An Adaptive Wireless Power Sharing Control for Multiterminal HVDC

1  Introduction

The interconnection resources, whether wind or solar farms, with the conventional AC systems currently contribute to a reduction in global emissions, which is the vision of many countries. Therefore, the concept of multiterminal HVDC systems (MTDCs) is a cornerstone of the integration of renewable energies with different power rating levels as a result of providing superior power transmission flexibility and control. Due to the generated power nature of renewable energy fluctuations [1], MTDC systems have an ability to eliminate the effect of this issue [2]. The merit of forming MTDC systems via the use of a voltage source converter (VSC) lies in the capability for independent control of an active and reactive power. Therefore, there are many studies conducted in the literature based on different MTDC system configuration, which are radial [3], mesh [4], or combined radial and mesh configuration [2]. The generic MTDC system configuration is shown in Fig. 1. Since the implementation of the MTDC system trend is toward both transmission and distribution levels [5], power sharing among DC converter terminals has become the main pillar of MTDC system stability and operation perspectives [6].

Many strategies for power sharing and DC voltage control have been proposed in the literature. These strategies can be classified into four categories, namely: master-slave control [7]; voltage margin control [8]; voltage droop control [9]; and adaptive voltage droop [10,11]. Readers are referred to an earlier study [1] for further detail.

Figure 1: General configuration of Multiterminal HVDC system

The master VSC has the responsibility for voltage profile control while the remaining converters should control and regulate the active power [12]. The backbone of this control strategy is the requirement for a fast communication link which, in the case of communication link failure, is the main drawback of this method. Hence, this control strategy does not offer a high degree of reliability. Expanding the MTDC system based on master-slave control may require re-rating the master converter in order to guarantee safe system operation and stability conditions.

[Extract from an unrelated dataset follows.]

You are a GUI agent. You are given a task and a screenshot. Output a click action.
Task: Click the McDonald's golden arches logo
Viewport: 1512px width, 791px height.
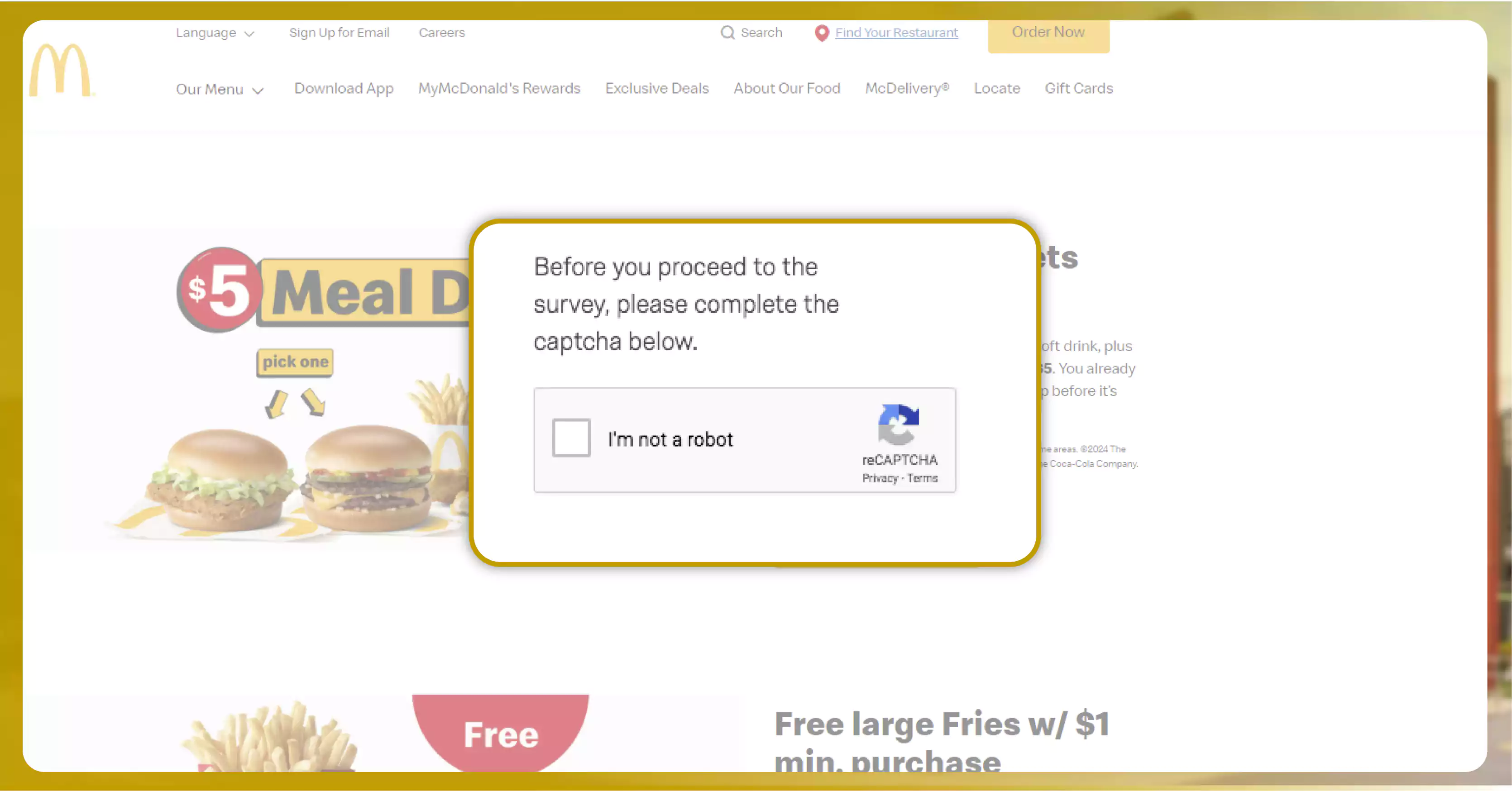tap(60, 71)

The voltage margin control (VMM) strategy was introduced to eliminate the need for a fast communication link. This strategy is similar to master-slave control. However, the responsibility for DC voltage control in the MTDC system is shared among all VSC terminals, based on local measurements such as DC voltage and active power. The dynamic response of this control strategy is the least effective compared to other methods because of its controller structure [13]. However, the VMM was modified with a P-V droop characteristic to improve the system dynamic response and performance.

Conventional voltage droop control strategy mainly depends on the local converter measurement, which is known as a decentralized control [8]. The use of the P-V droop characteristic method in the MTDC system does not require communication infrastructure, but it is challenging to achieve precise power sharing among MTDC terminals [9]. Furthermore, the extra available power that can be shared is restricted due to the pre-defined droop controller coefficient. The associated issue of the voltage droop control is the determination of the droop coefficient based on the converter rating, which imposes a difficult constraint on power sharing among MTDC converters.

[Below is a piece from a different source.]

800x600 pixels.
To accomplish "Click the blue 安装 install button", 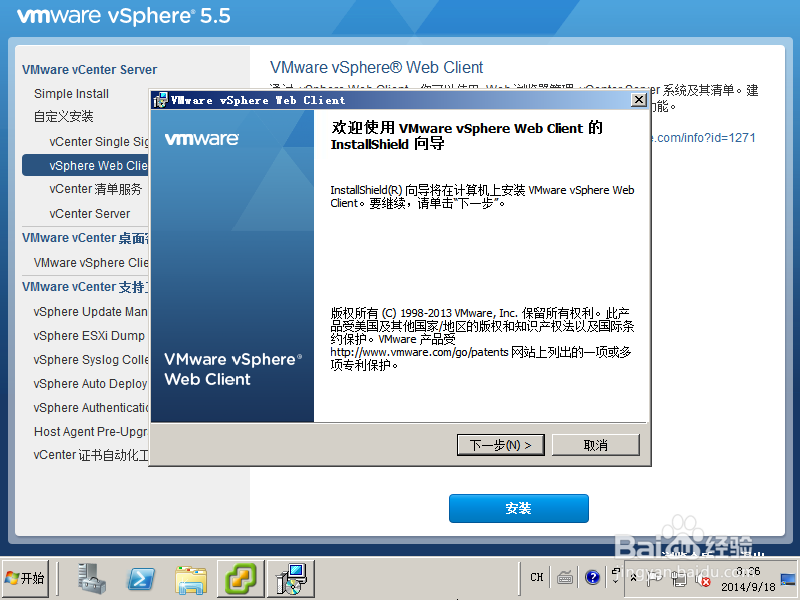I will (x=519, y=508).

Adaptive voltage droop control has been introduced in order to include the available power of the converter. This control strategy is capable of preventing the possibility of overloading condition [10]. However, the droop coefficient was preselected based on the converter rating once one of the converters is disconnected. In other words, the variable coefficient of DC voltage droop could be affected due to the DC power losses in MTDC lines. Nonetheless, this control strategy requires communication infrastructure [14].

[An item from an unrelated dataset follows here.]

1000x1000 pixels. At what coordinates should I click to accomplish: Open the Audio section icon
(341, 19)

Power sharing control among multiterminal HVDC systems in the literature is based on conventional droop control, priority sharing, ratio-based sharing, voltage margin control, or adaptive droop control. Therefore, the lack of available power inclusion as a control variable is an issue in MTDC system power sharing. The rationale for this issue is the use of a fixed and predefined power sharing coefficient [2,5,15]. The aforementioned techniques do not offer precise or equal power sharing among multiterminal HVDC systems. Hence, there are several control techniques have been introduced recently in the literature based on communication links between the MTDC converter stations. Each of the recent proposed controller has some advantages and disadvantages. A comprehensive comparison of the recent literature proposals is summarized in Tab. 1. The comparison is evaluated based on some desire features need to be achieved such as the capability of sharing available power, avoiding the need of communication links between the converter station, and providing the equal power sharing in case of power shortage. Nevertheless, using power sharing control based on a communication link decreases the system reliability in the case of lost communication.

The main contribution of this paper is the introduction of a new decentralized adaptive wireless control for power sharing among multiterminal HVDC converters to ensure equal power sharing between converter stations and sharing available power in rectifier stations. The proposed new control is examined using a simulation tool that is named the PSCAD/EMTDC environment.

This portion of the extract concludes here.